Comme un air de déjà-entendu. Laurent Gbagbo a de nouveau appelé vendredi à « un dialogue inter-ivoirien » alors que la communauté internationale fait monter la pression sur son gouvernement. La violence est une « voie sans issue », affirme vendredi son porte-parole Ahoua Don Mello. Une réponse implicite aux dirigeants ouest-africains et à la France qui demandent un renforcement de l’opération des nations unies en Côte d’Ivoire (onuci).
L’arrêt immédiat des violences en Côte d’Ivoire et la reconnaissance par Laurent Gbagbo de la victoire d’Alassane Ouattara à l’élection de novembre dernier. Le projet de résolution déposé ce vendredi par la France et le Nigeria aux membres du Conseil de sécurité de l’ONU est sans détour. Il réclame le départ de Laurent Gbagbo, lequel serait visé avec son entourage par des sanctions aggravées, selon l’ambassadeur de France auprès des Nations unies, Gérard Araud. Le projet de résolution, qui devrait être discuté la semaine prochaine, demande aussi à la Cour pénale internationale (CPI) et au Haut commissaire de l’ONU aux droits de l’Homme de présenter un rapport au Conseil de sécurité sur les accusations d’exactions commises contre des civils.
Appels du pied de Gbagbo
Une fermeté qui tranche avec les tentatives de conciliation du camp Gbagbo. Ce même vendredi, le porte-parole du président sortant, Ahoua Don Mello, a de nouveau appelé au « dialogue inter-ivoirien », en affirmant que la force est « une voie sans issue ».
Laurent Gbagbo tenterait, selon Jeune Afrique d’approcher les chancelleries occidentales à Abidjan pour défendre l’idée d’un gouvernement d’Union nationale dont il serait à la tête et où Alassane Ouattara le seconderait.
Ainsi, selon des sources diplomatiques, Laurent Gbagbo aurait chargé quelques ministres dont son porte-parole d’intervenir auprès des conseillers et secrétaires des ambassades de France, d’Italie, d’Espagne et des États-Unis. Mais Alassane Ouattara et les chancelleries occidentales seraient restés sourds aux appels du pied de Laurent Gbagbo. Ce dernier avait déjà tendu une première fois la main à son rival Alassane Ouattara, le 19 mars. Une offre que le président reconnu par la communauté internationale avait déclinée. Quelques jours auparavant, l’Union africaine (UA) avait émis une proposition de sortie de crise qui permettait à Alassane Ouattara d’occuper effectivement le poste de chef d’Etat ivoirien, tout en incluant dans le nouveau gouvernement formé des partisans de Laurent Gbagbo. Des propositions que le camp Gbagbo avait rejetées en bloc.
L’ONU clouée au pilori
Le Conseil des droits de l’homme de l’Onu a annoncé vendredi la création d’une commission d’enquête internationale et indépendante pour juger des allégations de violations et crimes commises sur les populations civiles. Le Conseil, qui a reconnu Alassane Ouattara comme le président légitime de la Côte d’Ivoire, affirme sans détour que « la crise en Côte d’Ivoire est le résultat de l’incapacité de M. Gbagbo à accepter les résultats » des élections présidentielles de novembre. Il affirme également que « les forces de défense et de sécurité (FDS) loyales à Laurent Gbagbo ont fait un usage excessif et mortel de la force pour réprimer les opposants politiques ».

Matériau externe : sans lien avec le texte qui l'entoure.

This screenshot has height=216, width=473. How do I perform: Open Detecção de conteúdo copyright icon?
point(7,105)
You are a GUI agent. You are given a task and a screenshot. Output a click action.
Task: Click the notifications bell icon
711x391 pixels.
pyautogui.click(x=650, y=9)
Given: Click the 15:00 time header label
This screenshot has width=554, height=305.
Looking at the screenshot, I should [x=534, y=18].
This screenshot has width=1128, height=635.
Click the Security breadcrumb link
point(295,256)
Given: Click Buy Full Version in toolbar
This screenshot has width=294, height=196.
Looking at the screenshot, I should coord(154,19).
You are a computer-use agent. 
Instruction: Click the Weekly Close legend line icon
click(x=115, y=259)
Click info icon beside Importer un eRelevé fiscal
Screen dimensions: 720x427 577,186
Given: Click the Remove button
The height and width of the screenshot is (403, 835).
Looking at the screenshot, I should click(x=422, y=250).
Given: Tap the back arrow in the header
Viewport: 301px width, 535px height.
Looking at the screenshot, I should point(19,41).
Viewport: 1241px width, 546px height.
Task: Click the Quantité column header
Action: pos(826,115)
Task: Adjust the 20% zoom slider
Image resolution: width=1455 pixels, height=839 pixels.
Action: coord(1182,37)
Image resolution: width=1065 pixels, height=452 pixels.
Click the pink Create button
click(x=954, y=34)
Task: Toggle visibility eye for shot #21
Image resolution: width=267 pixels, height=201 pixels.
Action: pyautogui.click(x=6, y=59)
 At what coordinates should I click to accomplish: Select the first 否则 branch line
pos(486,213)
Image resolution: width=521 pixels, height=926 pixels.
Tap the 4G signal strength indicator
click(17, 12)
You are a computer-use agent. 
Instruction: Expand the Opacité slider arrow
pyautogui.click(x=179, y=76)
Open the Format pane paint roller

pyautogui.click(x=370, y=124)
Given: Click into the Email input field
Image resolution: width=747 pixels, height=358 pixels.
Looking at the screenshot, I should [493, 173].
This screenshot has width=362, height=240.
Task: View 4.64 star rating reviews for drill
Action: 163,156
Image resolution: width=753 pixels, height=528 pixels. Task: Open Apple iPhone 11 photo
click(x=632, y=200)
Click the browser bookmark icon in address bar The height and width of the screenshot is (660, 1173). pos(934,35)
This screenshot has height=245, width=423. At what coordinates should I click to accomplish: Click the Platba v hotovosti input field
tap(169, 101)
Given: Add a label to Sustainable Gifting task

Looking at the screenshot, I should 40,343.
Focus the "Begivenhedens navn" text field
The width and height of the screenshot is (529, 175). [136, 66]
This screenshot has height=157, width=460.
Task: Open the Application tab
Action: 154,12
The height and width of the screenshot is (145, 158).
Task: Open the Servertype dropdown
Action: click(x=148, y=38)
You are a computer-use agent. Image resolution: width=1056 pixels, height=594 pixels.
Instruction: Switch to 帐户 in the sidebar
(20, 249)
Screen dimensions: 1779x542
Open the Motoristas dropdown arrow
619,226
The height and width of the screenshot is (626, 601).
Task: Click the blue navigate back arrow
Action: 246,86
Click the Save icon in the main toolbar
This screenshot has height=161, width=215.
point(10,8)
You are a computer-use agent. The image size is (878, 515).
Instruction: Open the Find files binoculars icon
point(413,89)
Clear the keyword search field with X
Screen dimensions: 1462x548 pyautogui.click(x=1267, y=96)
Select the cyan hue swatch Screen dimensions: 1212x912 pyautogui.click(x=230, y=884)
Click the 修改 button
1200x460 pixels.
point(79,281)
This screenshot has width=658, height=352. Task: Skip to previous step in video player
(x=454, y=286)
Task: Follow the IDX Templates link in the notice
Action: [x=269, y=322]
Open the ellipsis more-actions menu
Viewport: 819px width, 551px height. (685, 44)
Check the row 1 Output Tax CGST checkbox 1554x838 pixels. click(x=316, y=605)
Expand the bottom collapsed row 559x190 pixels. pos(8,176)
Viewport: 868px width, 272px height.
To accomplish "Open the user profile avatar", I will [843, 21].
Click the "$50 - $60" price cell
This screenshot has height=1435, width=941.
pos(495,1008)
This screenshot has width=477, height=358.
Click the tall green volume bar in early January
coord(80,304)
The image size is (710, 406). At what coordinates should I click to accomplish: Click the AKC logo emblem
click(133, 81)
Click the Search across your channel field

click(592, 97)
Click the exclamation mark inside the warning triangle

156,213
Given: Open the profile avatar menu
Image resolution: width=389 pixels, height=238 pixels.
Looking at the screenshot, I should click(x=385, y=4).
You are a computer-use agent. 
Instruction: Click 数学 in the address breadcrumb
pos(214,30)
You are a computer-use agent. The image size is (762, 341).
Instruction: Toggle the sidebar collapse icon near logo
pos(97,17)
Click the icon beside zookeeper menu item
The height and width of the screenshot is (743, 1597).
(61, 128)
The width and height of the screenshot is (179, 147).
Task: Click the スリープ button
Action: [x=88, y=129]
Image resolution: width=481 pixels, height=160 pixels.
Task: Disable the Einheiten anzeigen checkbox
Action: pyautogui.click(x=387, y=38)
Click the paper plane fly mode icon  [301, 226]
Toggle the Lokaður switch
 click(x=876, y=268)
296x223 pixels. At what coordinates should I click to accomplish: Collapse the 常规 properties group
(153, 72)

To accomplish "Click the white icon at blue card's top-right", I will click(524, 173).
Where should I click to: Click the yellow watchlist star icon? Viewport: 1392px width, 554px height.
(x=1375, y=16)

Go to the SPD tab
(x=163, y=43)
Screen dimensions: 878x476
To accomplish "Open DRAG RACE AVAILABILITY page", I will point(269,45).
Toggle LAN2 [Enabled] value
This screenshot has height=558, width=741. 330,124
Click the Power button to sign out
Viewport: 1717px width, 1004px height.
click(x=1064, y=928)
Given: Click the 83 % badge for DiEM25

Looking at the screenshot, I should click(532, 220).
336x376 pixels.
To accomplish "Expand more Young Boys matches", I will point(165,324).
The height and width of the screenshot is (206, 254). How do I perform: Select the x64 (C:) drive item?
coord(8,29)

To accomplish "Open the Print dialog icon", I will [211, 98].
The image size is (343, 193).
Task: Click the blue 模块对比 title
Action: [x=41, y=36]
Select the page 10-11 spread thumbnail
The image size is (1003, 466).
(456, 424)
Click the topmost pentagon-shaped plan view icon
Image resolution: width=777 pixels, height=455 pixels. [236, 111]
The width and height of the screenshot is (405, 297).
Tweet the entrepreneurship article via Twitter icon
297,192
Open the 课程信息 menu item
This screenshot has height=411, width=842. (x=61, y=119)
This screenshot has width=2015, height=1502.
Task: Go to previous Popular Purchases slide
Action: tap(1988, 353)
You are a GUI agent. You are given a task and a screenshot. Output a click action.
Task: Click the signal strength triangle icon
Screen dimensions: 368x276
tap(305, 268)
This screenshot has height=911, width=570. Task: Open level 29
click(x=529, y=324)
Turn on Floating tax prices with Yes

La communauté des Etats de l’Afrique de l’Ouest (Cedeao) a demandé jeudi au Conseil de Sécurité des Nations Unies « de renforcer le mandat de l’Onuci » pour « faciliter le transfert immédiat du pouvoir à M. Alassane Ouattara ».
Les partisans de Laurent Gbagbo exigent, quant à eux, le départ immédiat des 10 000 hommes de la force onusienne. Ils les qualifient « d’ennemis de la Côte d’Ivoire ». L’ONU « veut protéger les civils en envoyant des bombes sur eux, comme en Libye », a déclaré à l’AFP Ahoua Don Mello. « L’Onuci est partisane » et « on a besoin d’un arbitre impartial qui ne prenne pas position », a ajouté ce dernier. Le gouvernement ivoirien remet en cause la neutralité des casques bleus en Côte d’Ivoire, qu’il juge incapable de protéger la population civile.
Les combats qui opposent les partisans de Laurent Gbagbo à son rival Alassane Ouattara ont fait 462 morts depuis les résultats de la présidentielle de novembre dont 52 personnes durant la semaine écoulée. On compte 500 000 déplacés à l’intérieur du pays et 90 000 à l’extérieur.